Why they won
Atmosol was a finalist for the Innovation Award for Agency Innovation for their work on Sorority Specialities.
For using APIs to cater to Gen Z online expectations.
- Founder: Lewis & Eve
- Who submitted (and is quoted below): Jamie Huffer, Partner
- Year founded: 1996
- Headquartered: Las Vegas, Nevada
- Ecommerce vertical: Apparel & Jewelry
- Agency used: Atmosol
Business outcomes of the innovation
- +500% increase in conversions
- 25% decrease in bounce rate
- +200% increase in time spent on site
What they do
Sorority Specialties is a husband-and-wife run company that has been in business for over 20 years and sells licensed sorority merchandise to selected national sororities.
The founder, Lewis, started the company with a retail store at the UCLA campus after graduating the University of Maryland, where he was an Alpha Epsilon Pi. Several years later with the birth of the internet, they closed the retail store and have been online ever since.
The challenge behind the innovation
Selling in a seasonal B2C market with B2B purchasing habits at different times of the year involves an “outside-the-box” approach.
Lewis knew he needed a user-friendly interface on the front-end and the back-end, coupled with a robust ordering and reporting system if he was going to scale up for the back-to-school and holiday seasons.

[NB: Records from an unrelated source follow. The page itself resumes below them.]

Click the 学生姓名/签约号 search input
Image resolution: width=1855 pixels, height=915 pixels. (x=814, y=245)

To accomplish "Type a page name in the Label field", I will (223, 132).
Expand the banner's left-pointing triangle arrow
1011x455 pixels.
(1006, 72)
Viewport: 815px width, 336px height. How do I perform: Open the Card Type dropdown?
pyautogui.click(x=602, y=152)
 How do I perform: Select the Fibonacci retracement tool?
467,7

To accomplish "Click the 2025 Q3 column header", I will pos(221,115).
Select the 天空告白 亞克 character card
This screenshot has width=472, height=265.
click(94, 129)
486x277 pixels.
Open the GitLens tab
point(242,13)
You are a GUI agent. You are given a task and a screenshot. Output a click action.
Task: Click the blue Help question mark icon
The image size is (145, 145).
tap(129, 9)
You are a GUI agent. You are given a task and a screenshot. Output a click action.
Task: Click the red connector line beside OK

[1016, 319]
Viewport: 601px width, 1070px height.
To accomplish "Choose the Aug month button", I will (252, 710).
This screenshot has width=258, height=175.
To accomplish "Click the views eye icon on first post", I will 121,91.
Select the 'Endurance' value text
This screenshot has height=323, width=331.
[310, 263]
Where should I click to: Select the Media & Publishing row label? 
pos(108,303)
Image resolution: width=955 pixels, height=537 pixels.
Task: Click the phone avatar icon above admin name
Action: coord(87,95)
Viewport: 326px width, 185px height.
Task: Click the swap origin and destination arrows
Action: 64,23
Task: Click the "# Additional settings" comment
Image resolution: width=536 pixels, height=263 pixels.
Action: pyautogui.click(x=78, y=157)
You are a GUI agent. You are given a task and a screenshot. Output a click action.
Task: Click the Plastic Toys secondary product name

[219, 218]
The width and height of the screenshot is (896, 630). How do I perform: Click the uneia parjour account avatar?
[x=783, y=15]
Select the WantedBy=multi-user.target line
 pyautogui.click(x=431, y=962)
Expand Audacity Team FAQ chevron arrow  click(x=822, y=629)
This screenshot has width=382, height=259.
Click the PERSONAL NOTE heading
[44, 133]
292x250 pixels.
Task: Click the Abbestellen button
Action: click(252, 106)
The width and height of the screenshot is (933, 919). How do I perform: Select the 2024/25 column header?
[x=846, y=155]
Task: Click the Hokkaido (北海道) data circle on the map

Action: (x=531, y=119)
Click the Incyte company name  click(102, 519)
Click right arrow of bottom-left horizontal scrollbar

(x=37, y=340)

Lewis originally had six Magento websites for each individual sorority, leaving him with a lack of centralized reporting and order processing capabilities. On top of that, his frustrations grew as he struggled to navigate the technical components of Magento’s back-end.
With little time to spare between his selling cycles, Lewis knew he had to come up with a quick-win solution.
During the summer off-season, he decided to overhaul his website and migrate to BigCommerce. Lewis recognized he had to solve a major pain point for both himself and his customers by offering what ecommerce consumers crave: an effortless user-experience.
Both the front-end and back-end of the user and seller experiences needed deep customization.
Lewis knew that discerning college students and their parents wanted the best brand for the lowest price, but that image still matters.
Presenting a relatable brand that stood out, while having simple online ordering, would appeal across generations. Not to mention that bulk orders and individual orders could be tracked to optimize future marketing and promotional campaigns.
Now, instead of managing six separate, complicated websites, Lewis would have a modern, updated central selling web portal, while also aggregating sales, orders and analytics data in one convenient, custom reporting system.
How they make it work
We created a fully functional website, referred to as the private application, that communicates with the BigCommerce stores via APIs.
The app shows the data relevant to the store that you’re logged in to it, then attaches webhooks using the BigCommerce Webhook API, which tells the app when a product or order has changed.
If the app finds a product that is changed or created, it reaches out using the APIs to pull in data, then stores it internally. It also processes product custom fields to make them easier to report.
An administrator of the BigCommerce store can go to the app and view the royalty report from the stored data which can be filtered by order date or sorority, and can also be exported as a CSV.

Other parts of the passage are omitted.